Arbitration clauses are increasingly popular among employers and employees often sign them as a matter of course when they hired. Unfortunately, that can lead to complications down the line if you end up a victim of sexual harassment–your ability to file a civil lawsuit can be circumvented and even denied if the clause ends up being enforceable. Before you file a sexual harassment lawsuit, this is what you should consider.
Have you examined your employment agreement?
Contractual arbitration agreements require employees to take their dispute before an unbiased third party who acts as a judge in the situation, rather than sue in civil court or take the complaint to the Equal Employment Opportunity Commission (EEOC).
Usually, the agreement requires both employer and employee to accept the arbitrator's decision as binding. These are attractive clauses for employers for an obvious reason: it keeps employees from taking a potentially expensive claim to civil court. In addition, arbitration clauses can allow employers to keep allegations of sexual harassment out of the public eye, essentially keeping investors, customers, and other employees in the dark about such problems. For example, a major clothing retail company used arbitration clauses to keep sexual harassment problems in its upper echelon quiet for over a decade.
If you're considering a sexual harassment lawsuit, it's important to take any agreements that you signed either at the beginning of your employment (or even at any later time) to your sexual harrassment attorney so that he or she can review it to see if there's any arbitration clause that applies to the situation.

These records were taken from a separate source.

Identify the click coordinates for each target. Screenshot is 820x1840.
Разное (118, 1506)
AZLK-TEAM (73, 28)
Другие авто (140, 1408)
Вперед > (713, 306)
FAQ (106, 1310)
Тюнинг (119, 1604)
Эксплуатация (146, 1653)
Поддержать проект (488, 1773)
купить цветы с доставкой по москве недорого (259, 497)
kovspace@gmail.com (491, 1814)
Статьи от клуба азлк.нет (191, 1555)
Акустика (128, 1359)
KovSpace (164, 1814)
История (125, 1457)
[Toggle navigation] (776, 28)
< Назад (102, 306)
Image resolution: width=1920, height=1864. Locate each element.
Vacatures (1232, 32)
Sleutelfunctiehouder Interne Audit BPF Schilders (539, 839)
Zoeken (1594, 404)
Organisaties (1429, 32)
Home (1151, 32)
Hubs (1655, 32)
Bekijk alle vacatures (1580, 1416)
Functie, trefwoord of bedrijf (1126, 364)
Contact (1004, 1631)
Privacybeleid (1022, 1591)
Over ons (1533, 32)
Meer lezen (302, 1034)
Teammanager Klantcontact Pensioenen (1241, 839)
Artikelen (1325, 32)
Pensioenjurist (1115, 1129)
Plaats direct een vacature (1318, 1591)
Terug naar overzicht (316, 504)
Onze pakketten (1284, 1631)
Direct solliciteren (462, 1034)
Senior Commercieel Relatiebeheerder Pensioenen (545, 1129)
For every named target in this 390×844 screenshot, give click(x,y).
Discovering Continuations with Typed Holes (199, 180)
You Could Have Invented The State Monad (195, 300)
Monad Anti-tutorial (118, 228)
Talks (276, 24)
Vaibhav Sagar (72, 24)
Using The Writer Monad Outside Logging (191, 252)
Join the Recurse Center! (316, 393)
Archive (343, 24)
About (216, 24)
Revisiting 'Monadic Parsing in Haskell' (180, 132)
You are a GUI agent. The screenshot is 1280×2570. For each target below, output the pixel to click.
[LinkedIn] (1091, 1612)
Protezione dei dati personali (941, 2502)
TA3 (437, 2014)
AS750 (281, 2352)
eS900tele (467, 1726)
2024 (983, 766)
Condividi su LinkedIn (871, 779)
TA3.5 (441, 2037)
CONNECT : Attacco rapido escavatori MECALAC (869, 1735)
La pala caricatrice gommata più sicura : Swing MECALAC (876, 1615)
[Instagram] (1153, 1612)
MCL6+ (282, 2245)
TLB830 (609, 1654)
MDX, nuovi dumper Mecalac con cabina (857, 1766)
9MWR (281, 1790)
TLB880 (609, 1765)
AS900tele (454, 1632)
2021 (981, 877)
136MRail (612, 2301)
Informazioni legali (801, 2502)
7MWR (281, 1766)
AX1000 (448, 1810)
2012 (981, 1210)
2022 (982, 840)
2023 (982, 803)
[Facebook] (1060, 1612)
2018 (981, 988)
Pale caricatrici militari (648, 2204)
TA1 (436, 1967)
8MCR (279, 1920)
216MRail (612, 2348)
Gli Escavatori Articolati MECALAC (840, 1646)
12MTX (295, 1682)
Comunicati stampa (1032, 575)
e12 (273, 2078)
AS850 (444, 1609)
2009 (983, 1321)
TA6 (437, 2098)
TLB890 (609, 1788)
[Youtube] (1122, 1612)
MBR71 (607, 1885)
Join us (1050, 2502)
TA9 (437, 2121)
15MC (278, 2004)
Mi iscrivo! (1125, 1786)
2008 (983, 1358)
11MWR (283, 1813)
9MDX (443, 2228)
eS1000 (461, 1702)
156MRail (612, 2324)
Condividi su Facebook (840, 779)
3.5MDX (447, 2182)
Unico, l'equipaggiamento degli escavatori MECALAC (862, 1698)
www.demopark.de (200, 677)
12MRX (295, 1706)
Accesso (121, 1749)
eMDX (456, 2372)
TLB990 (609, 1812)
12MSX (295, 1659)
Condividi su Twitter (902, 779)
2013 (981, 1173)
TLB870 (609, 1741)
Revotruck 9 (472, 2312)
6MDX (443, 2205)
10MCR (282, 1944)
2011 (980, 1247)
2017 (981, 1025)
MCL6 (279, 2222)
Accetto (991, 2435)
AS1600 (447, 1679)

He or she can also determine if the clause is actually enforceable.
Why might an arbitration clause be voidable?
A contract is generally unenforceable if it is particularly one-sided or overly broad and restrictive. For example, there is currently a lawsuit being pressed by the EEOC against a restaurant franchise over what may be an overly broad arbitration clause that prevents employees from communicating their complaints to the EEOC about sexual harassment on the job. The EEOC says that such policies are unlawful because it prevents the government from exercising any oversight.
There are other things that may also make a court conclude that an arbitration policy is unconscionable:
- The agreement was signed without compensation. For example, if the arbitration agreement was part of the initial employment contract, the compensation comes in the form of the job. However, if the arbitration agreement was signed later on, due to a change in company policy, there had to be some form of additional compensation given to the employee in exchange for his or her signature.
- The agreement was signed under duress. For example, the employee was intimidated into accepting the agreement, even if compensation was offered.
- The agreement was hidden. If the arbitration clause is hidden in the "fine print" of the employee contract and not clearly communicated to the employee, that could be considered unfair.
- There are unreasonably severe consequences to the employee for challenging the clause. For example, the clothing retailer previously mentioned tried to enforce a $1 million penalty for "disparagement" on employees who made a complaint of sexual harassment and lost the arbitration agreement.
In addition, arbitration clauses have to abide by the laws of the state in which they are formed. Never assume that you are bound to an arbitration clause in a case of sexual harassment without first discussing the situation with an attorney.